▼
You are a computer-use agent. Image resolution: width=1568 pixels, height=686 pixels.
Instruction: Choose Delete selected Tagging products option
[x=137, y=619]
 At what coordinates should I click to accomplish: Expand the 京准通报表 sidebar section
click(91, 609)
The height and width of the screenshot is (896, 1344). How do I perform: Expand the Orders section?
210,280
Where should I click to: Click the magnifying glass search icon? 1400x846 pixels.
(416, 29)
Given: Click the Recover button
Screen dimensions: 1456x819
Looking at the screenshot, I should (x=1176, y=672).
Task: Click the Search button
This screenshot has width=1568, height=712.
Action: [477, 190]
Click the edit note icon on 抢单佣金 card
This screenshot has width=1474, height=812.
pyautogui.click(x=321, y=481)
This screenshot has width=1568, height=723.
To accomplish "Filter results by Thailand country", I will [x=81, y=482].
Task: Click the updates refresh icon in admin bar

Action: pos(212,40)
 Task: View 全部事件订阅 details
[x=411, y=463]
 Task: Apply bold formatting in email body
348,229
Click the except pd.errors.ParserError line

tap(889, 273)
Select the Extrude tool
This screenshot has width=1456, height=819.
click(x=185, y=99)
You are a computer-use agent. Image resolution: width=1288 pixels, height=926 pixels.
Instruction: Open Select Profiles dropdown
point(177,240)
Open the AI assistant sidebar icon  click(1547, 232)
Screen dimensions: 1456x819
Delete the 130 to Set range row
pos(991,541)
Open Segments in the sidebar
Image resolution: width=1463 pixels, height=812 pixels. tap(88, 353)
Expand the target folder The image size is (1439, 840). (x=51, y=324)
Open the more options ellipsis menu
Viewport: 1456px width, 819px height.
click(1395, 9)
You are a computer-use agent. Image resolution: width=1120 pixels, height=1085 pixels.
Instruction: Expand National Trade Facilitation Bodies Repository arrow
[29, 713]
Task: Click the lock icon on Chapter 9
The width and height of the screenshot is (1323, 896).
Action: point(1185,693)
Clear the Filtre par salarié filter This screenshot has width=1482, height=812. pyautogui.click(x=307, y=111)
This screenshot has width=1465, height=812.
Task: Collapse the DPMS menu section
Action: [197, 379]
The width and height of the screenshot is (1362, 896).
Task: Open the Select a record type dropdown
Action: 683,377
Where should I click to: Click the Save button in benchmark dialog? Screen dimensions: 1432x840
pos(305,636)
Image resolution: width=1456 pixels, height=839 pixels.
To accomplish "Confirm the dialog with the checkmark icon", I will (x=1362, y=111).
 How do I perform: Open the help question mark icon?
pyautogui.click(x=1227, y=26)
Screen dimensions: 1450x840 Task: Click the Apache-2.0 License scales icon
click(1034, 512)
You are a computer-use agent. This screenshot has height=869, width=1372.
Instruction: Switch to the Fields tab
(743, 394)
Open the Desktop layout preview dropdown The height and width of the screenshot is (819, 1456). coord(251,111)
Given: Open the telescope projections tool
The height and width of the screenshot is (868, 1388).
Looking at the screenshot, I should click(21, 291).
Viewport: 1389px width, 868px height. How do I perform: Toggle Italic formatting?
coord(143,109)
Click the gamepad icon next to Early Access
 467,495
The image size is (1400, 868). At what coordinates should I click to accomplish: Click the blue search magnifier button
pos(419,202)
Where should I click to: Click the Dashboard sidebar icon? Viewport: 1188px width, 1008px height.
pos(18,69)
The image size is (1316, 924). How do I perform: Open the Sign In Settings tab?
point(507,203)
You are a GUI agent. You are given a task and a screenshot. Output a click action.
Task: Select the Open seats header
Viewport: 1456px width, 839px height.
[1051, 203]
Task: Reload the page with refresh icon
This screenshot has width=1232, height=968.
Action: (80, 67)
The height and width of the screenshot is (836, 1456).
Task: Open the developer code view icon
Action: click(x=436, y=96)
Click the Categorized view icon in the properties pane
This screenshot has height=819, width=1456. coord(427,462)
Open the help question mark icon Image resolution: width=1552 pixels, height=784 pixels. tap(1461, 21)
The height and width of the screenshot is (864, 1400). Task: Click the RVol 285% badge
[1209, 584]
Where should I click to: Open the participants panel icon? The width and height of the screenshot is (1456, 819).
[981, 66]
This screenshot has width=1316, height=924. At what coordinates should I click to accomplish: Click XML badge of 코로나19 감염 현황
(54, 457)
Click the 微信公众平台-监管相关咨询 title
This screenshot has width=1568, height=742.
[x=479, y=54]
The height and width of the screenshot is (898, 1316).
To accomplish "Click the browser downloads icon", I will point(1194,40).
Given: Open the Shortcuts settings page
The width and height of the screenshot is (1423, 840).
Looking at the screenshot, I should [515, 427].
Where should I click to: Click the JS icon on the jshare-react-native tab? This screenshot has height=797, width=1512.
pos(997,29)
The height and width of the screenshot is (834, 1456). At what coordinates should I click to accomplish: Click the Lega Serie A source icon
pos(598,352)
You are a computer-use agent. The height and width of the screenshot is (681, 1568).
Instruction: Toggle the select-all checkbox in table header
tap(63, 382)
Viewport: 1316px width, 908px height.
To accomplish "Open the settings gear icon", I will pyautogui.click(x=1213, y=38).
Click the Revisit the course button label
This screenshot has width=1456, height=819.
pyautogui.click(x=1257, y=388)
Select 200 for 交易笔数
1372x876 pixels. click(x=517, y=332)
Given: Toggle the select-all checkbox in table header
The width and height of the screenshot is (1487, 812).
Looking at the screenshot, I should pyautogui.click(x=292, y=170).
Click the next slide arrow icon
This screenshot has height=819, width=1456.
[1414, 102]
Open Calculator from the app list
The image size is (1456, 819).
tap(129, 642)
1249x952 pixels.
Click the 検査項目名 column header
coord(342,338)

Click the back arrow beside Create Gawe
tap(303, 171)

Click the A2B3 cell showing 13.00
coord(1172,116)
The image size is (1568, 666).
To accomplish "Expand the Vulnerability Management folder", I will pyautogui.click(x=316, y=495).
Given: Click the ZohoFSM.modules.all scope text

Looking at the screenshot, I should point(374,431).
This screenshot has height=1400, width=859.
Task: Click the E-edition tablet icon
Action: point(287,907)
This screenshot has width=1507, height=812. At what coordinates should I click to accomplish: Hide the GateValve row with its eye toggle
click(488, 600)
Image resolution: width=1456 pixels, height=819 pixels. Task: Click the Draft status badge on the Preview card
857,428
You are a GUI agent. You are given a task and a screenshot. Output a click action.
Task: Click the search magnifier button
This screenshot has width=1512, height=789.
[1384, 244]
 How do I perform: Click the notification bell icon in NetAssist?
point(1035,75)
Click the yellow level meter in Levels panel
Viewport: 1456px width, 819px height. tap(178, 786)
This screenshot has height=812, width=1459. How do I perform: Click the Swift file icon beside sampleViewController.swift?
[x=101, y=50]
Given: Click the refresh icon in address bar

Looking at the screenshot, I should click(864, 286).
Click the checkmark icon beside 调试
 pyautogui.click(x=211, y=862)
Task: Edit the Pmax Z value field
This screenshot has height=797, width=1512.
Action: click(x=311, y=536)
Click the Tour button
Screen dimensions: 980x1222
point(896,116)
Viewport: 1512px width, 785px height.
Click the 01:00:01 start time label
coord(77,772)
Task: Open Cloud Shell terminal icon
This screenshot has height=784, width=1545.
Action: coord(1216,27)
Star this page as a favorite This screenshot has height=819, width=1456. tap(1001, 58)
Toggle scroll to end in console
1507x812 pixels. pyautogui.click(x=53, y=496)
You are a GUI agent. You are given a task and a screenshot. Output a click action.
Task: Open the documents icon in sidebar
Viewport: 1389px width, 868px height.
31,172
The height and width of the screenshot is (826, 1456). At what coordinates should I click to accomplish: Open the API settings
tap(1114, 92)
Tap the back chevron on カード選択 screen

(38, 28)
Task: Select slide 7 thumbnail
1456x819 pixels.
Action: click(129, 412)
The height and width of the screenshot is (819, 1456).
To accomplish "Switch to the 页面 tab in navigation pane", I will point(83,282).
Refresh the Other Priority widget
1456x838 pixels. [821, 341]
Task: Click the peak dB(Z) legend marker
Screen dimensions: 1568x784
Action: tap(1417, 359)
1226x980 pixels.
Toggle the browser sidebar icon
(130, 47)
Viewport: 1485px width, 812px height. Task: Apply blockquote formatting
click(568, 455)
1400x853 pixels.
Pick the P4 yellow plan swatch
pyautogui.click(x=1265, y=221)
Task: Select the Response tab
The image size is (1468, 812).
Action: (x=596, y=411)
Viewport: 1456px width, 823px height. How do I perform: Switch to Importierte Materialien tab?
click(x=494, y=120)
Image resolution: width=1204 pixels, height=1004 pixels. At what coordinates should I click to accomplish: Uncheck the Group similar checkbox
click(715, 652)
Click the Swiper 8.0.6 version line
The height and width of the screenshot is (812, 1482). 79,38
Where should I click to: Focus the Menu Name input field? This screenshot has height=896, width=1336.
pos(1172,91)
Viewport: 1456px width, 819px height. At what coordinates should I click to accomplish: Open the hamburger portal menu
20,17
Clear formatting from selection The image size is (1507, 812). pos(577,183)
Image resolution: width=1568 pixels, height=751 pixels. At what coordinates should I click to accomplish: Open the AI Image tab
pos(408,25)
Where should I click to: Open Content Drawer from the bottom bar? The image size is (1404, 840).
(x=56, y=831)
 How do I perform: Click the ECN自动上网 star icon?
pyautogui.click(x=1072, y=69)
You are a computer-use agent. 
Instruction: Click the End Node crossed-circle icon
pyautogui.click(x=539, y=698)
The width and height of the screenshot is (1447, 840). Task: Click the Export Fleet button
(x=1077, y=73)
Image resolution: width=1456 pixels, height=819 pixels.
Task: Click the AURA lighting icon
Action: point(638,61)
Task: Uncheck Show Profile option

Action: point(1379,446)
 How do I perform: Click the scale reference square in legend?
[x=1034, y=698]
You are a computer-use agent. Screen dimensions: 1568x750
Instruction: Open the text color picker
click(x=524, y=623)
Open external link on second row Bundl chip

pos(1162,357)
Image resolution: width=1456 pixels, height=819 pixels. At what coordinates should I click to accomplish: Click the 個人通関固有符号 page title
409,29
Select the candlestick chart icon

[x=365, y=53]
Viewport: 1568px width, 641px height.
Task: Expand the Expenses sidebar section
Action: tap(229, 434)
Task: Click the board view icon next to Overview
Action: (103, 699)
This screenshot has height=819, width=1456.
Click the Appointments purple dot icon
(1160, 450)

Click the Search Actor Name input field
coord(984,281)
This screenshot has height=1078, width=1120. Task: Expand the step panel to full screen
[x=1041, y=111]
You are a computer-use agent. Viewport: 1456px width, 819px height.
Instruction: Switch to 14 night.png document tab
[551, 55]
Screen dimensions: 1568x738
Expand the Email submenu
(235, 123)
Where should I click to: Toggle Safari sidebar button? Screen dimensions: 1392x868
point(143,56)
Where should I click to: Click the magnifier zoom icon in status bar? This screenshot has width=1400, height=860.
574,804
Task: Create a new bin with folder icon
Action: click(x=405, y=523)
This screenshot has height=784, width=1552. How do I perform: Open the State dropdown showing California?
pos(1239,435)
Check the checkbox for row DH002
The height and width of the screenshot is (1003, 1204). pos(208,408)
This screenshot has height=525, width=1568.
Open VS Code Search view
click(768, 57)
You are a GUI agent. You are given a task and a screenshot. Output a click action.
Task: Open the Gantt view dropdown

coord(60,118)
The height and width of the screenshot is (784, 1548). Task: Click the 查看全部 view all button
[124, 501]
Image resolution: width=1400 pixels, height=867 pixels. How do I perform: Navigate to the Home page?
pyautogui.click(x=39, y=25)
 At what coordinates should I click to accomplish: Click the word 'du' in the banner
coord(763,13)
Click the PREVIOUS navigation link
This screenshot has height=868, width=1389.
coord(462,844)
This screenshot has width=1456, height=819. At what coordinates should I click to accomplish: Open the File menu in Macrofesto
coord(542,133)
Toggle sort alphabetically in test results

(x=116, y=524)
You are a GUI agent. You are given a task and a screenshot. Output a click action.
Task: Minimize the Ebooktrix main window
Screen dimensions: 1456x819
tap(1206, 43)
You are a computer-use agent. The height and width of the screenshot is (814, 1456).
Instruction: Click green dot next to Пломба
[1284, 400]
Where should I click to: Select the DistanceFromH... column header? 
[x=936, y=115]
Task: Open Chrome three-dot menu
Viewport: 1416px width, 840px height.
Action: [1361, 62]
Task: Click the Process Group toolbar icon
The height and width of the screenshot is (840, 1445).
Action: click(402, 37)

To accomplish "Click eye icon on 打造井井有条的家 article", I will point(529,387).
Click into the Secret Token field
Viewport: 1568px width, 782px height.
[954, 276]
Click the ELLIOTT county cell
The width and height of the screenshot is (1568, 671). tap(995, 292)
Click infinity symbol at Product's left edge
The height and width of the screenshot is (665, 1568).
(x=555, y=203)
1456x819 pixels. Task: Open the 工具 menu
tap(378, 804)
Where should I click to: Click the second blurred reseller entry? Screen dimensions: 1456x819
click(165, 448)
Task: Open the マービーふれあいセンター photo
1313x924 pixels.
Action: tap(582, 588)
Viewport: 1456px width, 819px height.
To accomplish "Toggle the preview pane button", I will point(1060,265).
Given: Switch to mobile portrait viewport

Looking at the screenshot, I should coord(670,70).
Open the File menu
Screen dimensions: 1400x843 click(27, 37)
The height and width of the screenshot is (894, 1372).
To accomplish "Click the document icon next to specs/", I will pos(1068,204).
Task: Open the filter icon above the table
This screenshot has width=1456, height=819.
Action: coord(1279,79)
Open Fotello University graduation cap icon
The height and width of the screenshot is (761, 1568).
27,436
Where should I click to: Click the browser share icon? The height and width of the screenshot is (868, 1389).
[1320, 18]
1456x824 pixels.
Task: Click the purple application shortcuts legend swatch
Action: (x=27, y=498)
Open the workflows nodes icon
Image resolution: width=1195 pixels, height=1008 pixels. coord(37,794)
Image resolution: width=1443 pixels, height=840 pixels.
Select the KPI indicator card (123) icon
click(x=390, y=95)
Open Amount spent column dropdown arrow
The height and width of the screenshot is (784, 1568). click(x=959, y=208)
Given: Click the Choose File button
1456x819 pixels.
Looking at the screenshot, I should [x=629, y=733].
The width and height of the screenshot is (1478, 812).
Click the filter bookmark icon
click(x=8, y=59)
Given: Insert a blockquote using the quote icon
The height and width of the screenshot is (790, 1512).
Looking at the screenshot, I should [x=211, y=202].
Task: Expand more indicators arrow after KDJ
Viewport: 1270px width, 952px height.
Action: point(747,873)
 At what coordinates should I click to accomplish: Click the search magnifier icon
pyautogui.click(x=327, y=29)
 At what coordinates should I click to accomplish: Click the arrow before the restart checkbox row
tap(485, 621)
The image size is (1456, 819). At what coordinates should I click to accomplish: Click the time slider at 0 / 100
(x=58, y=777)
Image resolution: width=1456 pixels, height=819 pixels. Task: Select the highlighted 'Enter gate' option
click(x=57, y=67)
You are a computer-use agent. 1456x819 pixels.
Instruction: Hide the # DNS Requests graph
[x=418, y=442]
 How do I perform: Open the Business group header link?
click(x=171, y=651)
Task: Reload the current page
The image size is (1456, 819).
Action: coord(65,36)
▲
Could you return all lines from the data above that contain the string "will"?

> **Answer**:
To accomplish "Filter results by Thailand country", I will [x=81, y=482].
To accomplish "Confirm the dialog with the checkmark icon", I will (x=1362, y=111).
To accomplish "Click the browser downloads icon", I will point(1194,40).
To accomplish "Open the settings gear icon", I will pyautogui.click(x=1213, y=38).
To accomplish "Expand the Vulnerability Management folder", I will pyautogui.click(x=316, y=495).
To accomplish "Switch to the 页面 tab in navigation pane", I will point(83,282).
To accomplish "Click eye icon on 打造井井有条的家 article", I will point(529,387).
To accomplish "Toggle the preview pane button", I will point(1060,265).
To accomplish "Click the document icon next to specs/", I will pos(1068,204).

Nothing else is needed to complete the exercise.